On March 14th, 1914, a fire began in a dry-cleaning storefront. The flames took over the opera house and damaged the entire interior. Despite the damage, vaudeville acts remained booked. On November 11th, 1914, it was announced the opera house would be renovated into a moving picture house. In February 1919, the remodel was finished and the doors opened as the Van Buren Theater. June 3rd, 1919, Joe Huff bought the building. In April 1920, he announced it would undergo another remodel.

By the 1930's, the building was renamed to be the Bob Burn's Theater after the famous actor and radio star of Van Buren. The front of the building remained a storefront with the top floor being an apartment. In the 1960's, Malco Theaters bought the property, but retained the name as the Bob Burn's Theater. It closed in 1974.

In 1979 it was purchased by the City of Van Buren Community Development Agency and restored to the King Opera House. Many areas of the interior, including structural beams, still retained fire damage. Much of the restoration done during this time can still be seen today. The project took place until 1991.

The City of Van Buren operated the building until 2022, when they turned over management to Arts on Main (the arts-centered nonprofit next to the building).

The auditorium of the opera house has 218 seats on the ground level, with about 96 seats in the balcony; all seats on the ground floor have an intricate, period-correct design. Built to accommodate large and well-sized performances on its stage, the opera house's basement, in contrast, has two small dressing rooms and two closets. The basement can be highly cramped in its relatively modest changing area and green room, particularly for productions with large casts.

The stage measures 28 feet wide from curtain to curtain, has a depth of 26.5 feet, and a baton height of 20 feet.

==Hauntings==
The King Opera house has been reported to be haunted by staff and many citizens of Van Buren.

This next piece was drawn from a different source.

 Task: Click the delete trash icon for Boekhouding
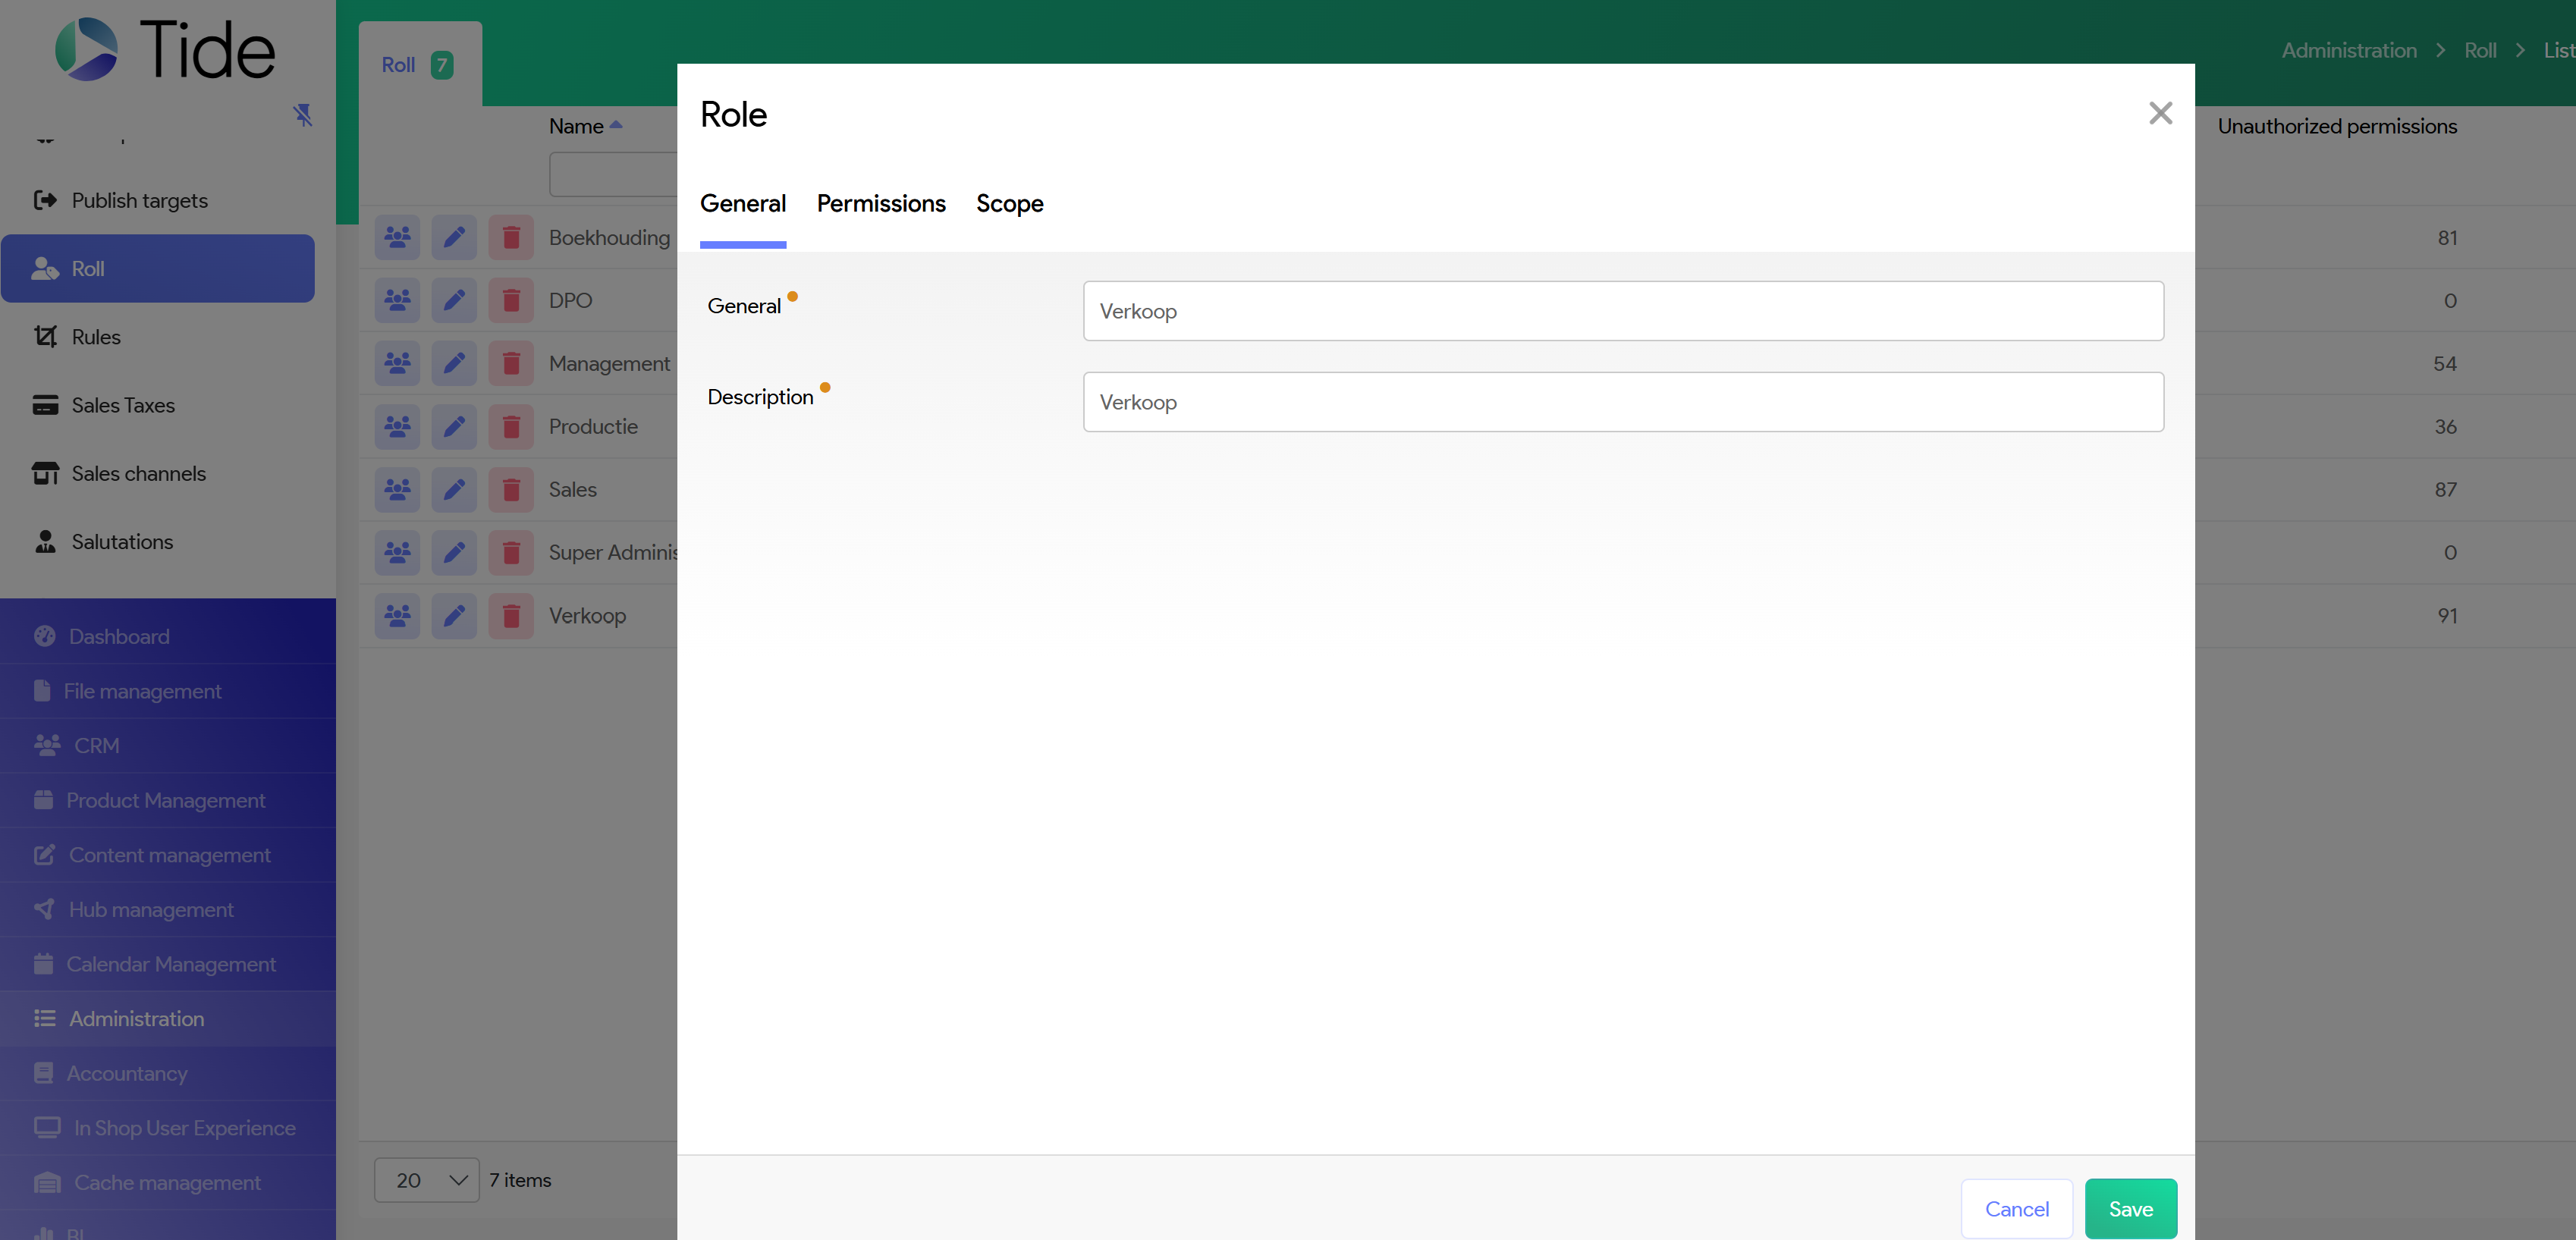[x=511, y=237]
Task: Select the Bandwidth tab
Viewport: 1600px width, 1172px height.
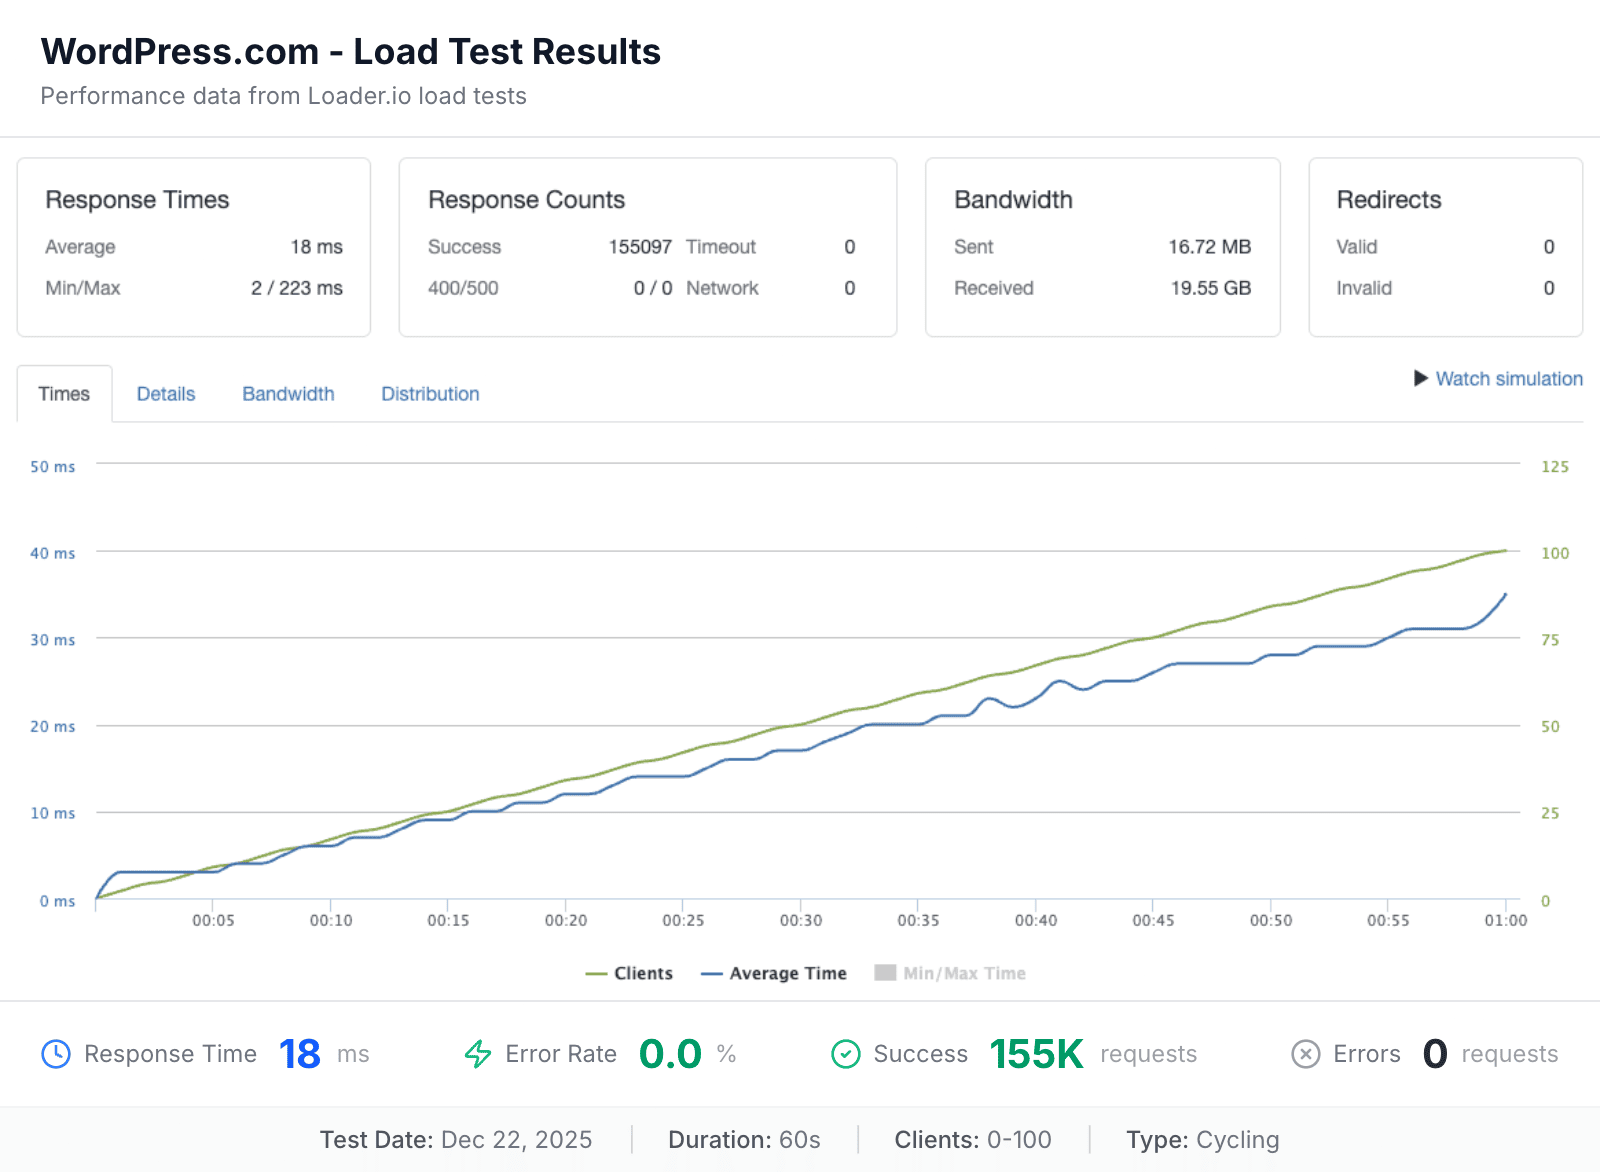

The main haunting is that of Charles Tolson. Charles C. Tolson was born on December 25th, 1868 in Mississippi. He was the manager of a stock company and a vaudeville actor. During his time as an actor, he performed at the King Opera House. After one such performance, the daughter of practitioner Dr. William Parchman reportedly went up to Tolson to speak with him about the show. A friend told Parchman his daughter and Tolson were flirting with each other during this conversation. One night while Tolson was waiting for his train at the depot, Dr. Parchman shot him multiple times.

There was also a Paranormal Documentary made in 2023 directed by trailblazing film-maker and Arkansas native Gavin Webb. It goes into the history of the Opera house and how it came to be so haunted. Even talking about the days before it was the famous "King Opera House" and shows that a lady in white appears in the men's restroom asking for her husband then disappears. This film was titled "The King Opera House: A Paranormal Documentary" and can be found on Amazon Prime Video.